===== RECORDS SHOWN

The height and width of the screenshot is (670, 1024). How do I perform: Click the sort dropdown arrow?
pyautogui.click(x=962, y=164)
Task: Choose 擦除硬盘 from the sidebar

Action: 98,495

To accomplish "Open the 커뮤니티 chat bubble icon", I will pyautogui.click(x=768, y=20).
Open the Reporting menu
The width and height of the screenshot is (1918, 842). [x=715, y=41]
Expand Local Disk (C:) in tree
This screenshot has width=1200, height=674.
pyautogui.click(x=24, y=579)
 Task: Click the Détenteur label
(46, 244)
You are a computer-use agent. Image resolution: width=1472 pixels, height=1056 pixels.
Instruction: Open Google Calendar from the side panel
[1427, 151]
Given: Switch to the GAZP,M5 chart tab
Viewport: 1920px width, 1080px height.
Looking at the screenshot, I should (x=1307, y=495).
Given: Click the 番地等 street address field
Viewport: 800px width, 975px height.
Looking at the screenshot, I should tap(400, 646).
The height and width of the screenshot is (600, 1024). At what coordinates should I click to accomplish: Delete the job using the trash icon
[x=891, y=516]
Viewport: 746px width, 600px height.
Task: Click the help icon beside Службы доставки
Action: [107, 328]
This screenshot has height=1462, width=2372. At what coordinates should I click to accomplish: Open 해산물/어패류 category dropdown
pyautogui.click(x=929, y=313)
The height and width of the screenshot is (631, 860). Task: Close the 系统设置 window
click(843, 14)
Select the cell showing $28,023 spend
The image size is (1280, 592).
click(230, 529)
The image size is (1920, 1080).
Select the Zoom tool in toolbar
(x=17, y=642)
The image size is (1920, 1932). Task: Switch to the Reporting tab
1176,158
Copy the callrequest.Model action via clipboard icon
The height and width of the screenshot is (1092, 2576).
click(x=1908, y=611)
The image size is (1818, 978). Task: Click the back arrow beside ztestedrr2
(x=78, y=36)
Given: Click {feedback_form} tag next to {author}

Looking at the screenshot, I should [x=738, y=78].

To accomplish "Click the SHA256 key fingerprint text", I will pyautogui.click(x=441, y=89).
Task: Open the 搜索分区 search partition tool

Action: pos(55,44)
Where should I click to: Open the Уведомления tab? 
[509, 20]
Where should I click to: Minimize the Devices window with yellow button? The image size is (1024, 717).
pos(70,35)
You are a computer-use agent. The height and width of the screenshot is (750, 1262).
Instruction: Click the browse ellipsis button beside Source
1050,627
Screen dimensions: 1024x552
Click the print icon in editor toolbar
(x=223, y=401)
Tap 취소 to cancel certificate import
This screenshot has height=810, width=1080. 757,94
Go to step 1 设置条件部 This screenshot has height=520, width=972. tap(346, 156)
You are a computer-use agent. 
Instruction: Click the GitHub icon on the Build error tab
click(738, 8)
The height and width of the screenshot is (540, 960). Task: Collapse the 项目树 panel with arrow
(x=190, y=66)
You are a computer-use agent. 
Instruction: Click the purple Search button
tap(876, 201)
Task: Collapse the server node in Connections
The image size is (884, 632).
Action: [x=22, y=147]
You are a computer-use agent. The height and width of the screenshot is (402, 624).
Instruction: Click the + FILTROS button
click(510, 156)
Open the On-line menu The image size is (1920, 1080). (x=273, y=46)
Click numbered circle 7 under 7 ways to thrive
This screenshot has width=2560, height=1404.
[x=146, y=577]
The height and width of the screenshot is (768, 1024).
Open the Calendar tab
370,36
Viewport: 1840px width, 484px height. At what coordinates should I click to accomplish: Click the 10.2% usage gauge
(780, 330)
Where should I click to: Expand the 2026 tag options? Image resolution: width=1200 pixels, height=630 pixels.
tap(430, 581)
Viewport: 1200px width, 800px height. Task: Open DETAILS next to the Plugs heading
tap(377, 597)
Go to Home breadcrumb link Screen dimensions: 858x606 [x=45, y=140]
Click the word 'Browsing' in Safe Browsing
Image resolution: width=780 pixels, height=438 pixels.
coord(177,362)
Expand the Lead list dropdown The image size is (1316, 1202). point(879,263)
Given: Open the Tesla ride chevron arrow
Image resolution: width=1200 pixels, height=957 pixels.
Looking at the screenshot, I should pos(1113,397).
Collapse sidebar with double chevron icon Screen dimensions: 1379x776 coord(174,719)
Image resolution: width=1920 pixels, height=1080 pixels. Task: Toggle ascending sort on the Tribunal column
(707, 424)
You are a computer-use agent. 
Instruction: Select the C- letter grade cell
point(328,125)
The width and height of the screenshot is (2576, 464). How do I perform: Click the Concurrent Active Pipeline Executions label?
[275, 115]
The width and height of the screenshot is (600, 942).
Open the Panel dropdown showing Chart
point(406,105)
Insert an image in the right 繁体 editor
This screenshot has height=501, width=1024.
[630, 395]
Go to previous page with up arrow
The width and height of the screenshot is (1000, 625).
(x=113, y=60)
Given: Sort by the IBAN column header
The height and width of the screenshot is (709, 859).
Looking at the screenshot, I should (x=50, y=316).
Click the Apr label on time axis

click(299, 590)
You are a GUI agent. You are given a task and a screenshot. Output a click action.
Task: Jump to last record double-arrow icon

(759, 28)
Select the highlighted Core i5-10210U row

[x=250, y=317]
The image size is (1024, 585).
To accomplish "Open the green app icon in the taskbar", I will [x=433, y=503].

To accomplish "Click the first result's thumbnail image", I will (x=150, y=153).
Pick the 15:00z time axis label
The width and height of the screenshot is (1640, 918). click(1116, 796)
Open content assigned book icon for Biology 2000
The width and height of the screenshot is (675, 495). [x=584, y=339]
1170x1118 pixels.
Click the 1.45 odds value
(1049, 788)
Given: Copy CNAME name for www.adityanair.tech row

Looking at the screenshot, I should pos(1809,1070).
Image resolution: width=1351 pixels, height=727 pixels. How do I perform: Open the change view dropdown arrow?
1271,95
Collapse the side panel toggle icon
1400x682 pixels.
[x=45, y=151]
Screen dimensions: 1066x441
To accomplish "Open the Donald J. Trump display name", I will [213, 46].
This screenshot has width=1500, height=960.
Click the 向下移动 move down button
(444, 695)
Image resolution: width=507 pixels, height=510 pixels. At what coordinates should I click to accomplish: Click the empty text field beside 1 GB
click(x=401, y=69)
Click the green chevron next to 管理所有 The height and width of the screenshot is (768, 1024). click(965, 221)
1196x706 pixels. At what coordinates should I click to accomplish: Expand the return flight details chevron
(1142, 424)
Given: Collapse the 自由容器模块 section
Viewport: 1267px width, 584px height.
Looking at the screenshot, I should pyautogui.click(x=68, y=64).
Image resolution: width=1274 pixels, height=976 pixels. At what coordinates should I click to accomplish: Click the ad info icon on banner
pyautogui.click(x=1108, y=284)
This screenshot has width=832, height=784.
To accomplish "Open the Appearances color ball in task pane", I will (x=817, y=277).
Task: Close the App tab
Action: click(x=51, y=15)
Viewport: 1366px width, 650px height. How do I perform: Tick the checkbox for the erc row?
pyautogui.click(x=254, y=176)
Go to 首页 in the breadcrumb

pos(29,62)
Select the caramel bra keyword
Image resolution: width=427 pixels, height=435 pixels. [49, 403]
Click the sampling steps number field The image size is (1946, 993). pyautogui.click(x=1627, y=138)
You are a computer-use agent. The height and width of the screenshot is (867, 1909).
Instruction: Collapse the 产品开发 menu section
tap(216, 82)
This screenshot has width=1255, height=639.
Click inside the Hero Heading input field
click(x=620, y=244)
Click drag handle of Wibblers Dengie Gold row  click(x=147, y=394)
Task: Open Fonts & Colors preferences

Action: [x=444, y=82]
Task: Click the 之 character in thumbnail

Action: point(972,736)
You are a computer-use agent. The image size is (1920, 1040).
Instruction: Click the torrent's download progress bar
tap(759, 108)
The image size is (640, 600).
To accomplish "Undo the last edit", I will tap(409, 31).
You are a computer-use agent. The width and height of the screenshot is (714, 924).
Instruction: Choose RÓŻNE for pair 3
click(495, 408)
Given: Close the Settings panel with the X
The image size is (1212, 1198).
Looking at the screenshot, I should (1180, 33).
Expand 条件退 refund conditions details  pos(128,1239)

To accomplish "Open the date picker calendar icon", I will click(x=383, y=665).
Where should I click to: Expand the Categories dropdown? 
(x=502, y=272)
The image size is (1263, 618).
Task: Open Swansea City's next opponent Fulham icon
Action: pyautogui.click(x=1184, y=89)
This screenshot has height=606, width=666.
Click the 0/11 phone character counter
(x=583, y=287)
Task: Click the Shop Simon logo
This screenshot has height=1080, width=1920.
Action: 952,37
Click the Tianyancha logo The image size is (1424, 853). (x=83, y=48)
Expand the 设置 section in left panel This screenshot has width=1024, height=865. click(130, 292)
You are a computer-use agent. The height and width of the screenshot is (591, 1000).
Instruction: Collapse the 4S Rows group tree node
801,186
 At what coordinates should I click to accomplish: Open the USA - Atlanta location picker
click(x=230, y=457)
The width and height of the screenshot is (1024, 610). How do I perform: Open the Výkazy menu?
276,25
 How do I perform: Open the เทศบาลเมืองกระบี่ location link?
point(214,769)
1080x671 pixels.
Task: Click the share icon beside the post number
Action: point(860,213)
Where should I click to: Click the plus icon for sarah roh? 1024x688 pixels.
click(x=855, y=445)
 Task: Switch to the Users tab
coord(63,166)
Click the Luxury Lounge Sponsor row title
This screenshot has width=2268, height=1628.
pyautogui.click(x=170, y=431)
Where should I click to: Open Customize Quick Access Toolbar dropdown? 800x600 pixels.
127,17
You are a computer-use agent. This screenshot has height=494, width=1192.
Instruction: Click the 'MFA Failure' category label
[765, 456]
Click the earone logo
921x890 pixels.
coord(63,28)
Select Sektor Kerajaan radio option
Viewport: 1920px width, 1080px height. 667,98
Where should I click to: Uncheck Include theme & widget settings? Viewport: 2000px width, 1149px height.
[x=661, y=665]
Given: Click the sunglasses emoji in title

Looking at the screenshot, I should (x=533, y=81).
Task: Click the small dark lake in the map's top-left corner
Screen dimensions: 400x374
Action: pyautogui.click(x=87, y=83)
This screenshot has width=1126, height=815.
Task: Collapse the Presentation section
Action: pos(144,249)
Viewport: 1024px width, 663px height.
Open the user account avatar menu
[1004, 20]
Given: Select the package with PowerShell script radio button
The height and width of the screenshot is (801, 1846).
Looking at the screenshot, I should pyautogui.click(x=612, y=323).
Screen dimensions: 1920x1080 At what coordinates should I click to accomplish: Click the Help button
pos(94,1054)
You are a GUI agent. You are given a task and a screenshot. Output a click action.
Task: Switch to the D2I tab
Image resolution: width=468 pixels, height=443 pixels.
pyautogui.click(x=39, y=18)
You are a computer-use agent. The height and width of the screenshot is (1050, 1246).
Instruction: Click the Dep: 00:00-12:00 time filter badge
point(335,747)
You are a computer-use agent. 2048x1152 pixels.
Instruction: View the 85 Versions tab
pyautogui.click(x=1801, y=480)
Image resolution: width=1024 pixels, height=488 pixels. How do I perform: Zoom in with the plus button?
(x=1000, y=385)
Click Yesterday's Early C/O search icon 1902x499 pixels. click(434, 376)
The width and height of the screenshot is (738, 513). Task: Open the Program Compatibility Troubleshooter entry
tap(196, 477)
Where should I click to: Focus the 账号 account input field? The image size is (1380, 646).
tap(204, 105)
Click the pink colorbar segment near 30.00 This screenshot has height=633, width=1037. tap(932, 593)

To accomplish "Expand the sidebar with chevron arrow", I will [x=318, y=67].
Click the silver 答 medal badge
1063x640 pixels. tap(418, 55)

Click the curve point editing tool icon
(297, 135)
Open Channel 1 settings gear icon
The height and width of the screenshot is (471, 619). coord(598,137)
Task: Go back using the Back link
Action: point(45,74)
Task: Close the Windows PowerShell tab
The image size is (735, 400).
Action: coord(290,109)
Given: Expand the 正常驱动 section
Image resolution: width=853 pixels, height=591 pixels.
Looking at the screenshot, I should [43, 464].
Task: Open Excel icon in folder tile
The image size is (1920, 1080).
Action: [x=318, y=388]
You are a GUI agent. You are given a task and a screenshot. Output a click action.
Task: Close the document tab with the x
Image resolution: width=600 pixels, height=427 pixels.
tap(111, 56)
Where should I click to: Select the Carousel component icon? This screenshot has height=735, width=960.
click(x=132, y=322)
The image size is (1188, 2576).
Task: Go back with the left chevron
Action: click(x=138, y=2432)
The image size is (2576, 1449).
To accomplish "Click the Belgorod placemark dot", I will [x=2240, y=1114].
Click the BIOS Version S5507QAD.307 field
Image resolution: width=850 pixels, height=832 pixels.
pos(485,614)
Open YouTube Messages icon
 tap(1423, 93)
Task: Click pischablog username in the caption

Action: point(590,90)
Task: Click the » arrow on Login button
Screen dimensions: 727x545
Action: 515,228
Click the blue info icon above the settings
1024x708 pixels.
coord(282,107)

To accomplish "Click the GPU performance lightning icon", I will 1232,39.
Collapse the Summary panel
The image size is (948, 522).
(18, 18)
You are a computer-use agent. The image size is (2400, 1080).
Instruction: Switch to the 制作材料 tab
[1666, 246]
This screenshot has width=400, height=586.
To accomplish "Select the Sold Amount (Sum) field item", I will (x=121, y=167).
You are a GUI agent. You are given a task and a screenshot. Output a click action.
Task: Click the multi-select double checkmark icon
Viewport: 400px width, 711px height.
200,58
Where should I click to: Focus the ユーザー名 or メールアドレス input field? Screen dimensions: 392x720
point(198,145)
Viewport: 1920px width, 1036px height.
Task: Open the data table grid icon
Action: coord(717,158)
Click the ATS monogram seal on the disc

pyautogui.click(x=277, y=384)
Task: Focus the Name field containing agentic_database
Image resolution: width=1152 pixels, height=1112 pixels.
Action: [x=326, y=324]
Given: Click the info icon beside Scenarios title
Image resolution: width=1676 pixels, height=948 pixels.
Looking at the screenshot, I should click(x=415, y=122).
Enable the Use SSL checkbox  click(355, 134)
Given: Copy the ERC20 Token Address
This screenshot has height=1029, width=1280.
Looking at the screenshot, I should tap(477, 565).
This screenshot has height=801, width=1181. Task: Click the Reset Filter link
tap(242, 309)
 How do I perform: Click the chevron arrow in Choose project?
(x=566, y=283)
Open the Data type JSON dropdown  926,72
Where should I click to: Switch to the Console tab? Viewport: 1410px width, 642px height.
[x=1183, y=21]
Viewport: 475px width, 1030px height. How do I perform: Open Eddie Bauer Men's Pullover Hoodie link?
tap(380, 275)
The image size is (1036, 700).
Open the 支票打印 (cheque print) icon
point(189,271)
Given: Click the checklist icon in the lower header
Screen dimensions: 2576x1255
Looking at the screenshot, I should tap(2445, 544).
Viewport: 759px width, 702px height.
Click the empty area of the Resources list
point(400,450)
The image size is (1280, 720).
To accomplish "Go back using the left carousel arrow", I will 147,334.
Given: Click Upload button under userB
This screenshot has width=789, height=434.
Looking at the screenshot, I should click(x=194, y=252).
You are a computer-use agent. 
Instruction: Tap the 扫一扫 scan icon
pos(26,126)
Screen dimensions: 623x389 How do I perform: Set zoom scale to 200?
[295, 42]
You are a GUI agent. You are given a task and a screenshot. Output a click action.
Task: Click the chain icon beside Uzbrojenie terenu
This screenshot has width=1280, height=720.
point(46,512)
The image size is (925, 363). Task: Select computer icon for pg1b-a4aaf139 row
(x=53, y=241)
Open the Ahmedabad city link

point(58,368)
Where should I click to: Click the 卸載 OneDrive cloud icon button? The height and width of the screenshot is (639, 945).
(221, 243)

==========

### [WHAT IS REQUIRED]
Please list every line of the material above that contains the string "chevron", copying each line in full. Case counts, so match only that exact capitalization.

### [EXERCISE RESULT]
Given: Open the Tesla ride chevron arrow
Collapse sidebar with double chevron icon Screen dimensions: 1379x776 coord(174,719)
Click the green chevron next to 管理所有 The height and width of the screenshot is (768, 1024). click(965, 221)
1196x706 pixels. At what coordinates should I click to accomplish: Expand the return flight details chevron
To accomplish "Expand the sidebar with chevron arrow", I will [x=318, y=67].
Task: Go back with the left chevron
 How do I perform: Click the chevron arrow in Choose project?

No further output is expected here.